En relación directa con lo dicho, la escenografía es exacta en su concepción. Su austero gigantismo envuelve las luchas de poder al tiempo que fortalece los diálogos pero siempre visto desde la lejanía de la platea. Una exacta metáfora de lo que ocurre al día de hoy, con la política y los medios de comunicación. Ese poder concebido allá a lo lejos del cual pocos saben y aún menos, pueden acceder. El vestuario da cuenta de una atemporalidad perturbadora en tanto al diálogo con la coyuntura. Esos colores apagados se conjugan con el ambiente aciago y la tensión de los hechos pero sin anclarse en una época determinada.
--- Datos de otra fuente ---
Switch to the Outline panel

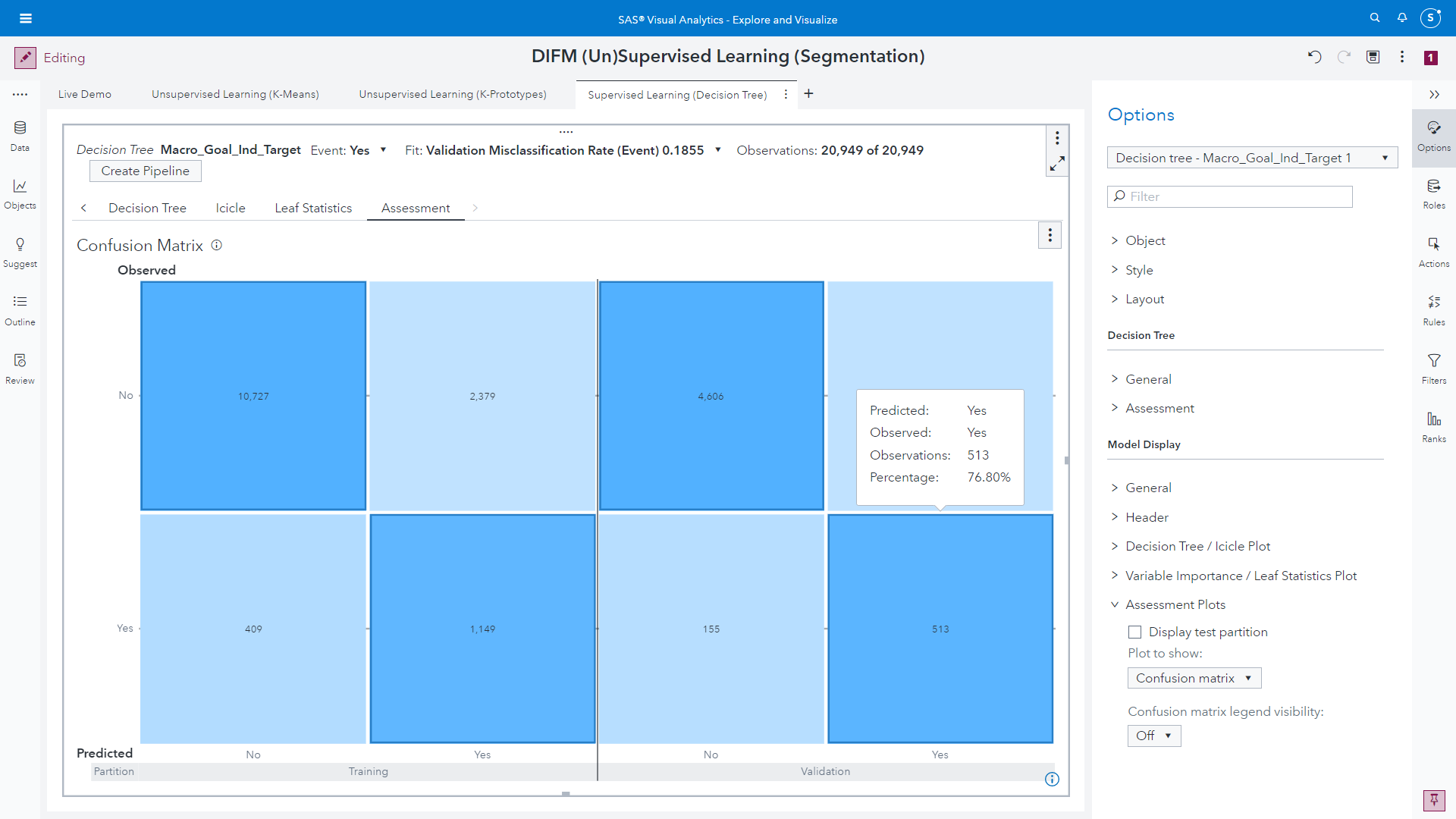click(20, 309)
El elenco es exacto en su conjunto. Desde la calidad que le es reconocida a Germán Rodríguez, Lalo Rotavería, Eugenia Alonso, Mauricio Minetti, Agustín Rittano y Marcelo Subiotto, se constituye un “dream team” único. La Ofelia de esta versión no es la que suele verse, tímida y desbordada. Por el contrario, es una mujer de temperamento, de armas tomar. Se desplaza por el escenario con la gracia de quien sabe lo que tiene que hacer. Para tal fin, nadie mejor que Belén Blanco para llevarlo a cabo. Luis Ziembrowski es un Claudio preciso y frío en la concepción de su estrategia para asirse del poder. Lo dota del pragmatismo de los que saben jugar fuerte hasta el final. En el caso de Claudio Da Passano, crea un Polonio tan original como entrañable. Es un mix de frescura y carisma, que brilla con luz propia en cada una de sus intervenciones.
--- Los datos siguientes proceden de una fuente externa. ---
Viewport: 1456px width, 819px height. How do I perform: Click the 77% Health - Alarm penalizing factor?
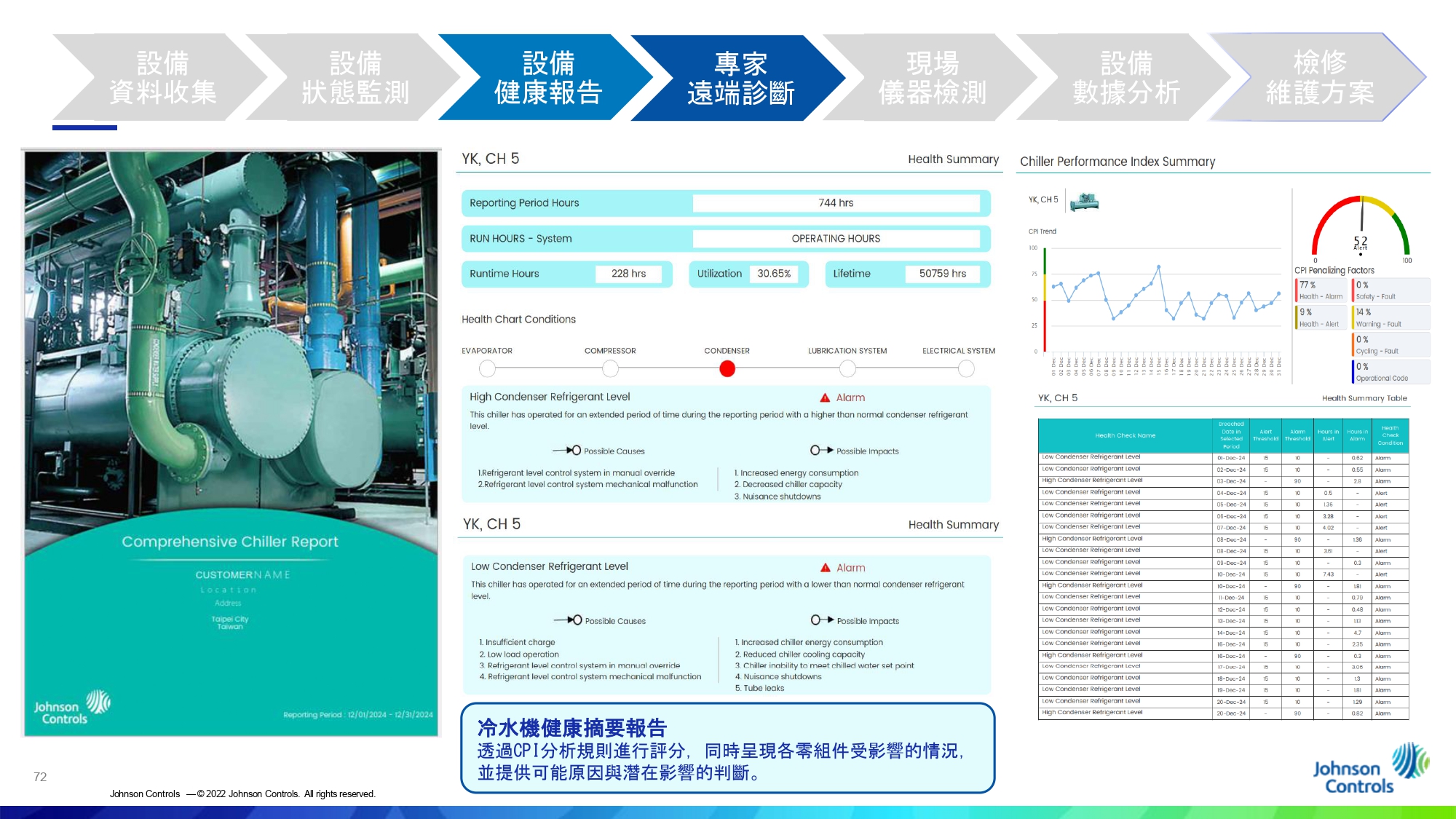(x=1321, y=290)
Este trío de actuaciones secunda a un prolijo Joaquín Furriel que da vida a un Hamlet único e inolvidable. Toma al toro por las astas al hacerse cargo de un personaje sin igual, con su propia impronta. T
Termina la función y el aplauso es sostenido. Rubén Szuchmacher realizó un “Hamlet” tan personal como actual, al tiempo que rinde un sentido homenaje a William Shakespeare. Pero esa ovación final tiene varias aristas. No solo es la pura expresión del sano placer de haber presenciado un clásico en una versión inolvidable. Es la reivindicación de un teatro realizado con seriedad y conocimiento, con entradas accesibles para que el público opte -y se deleite- por una experiencia única e irrepetible.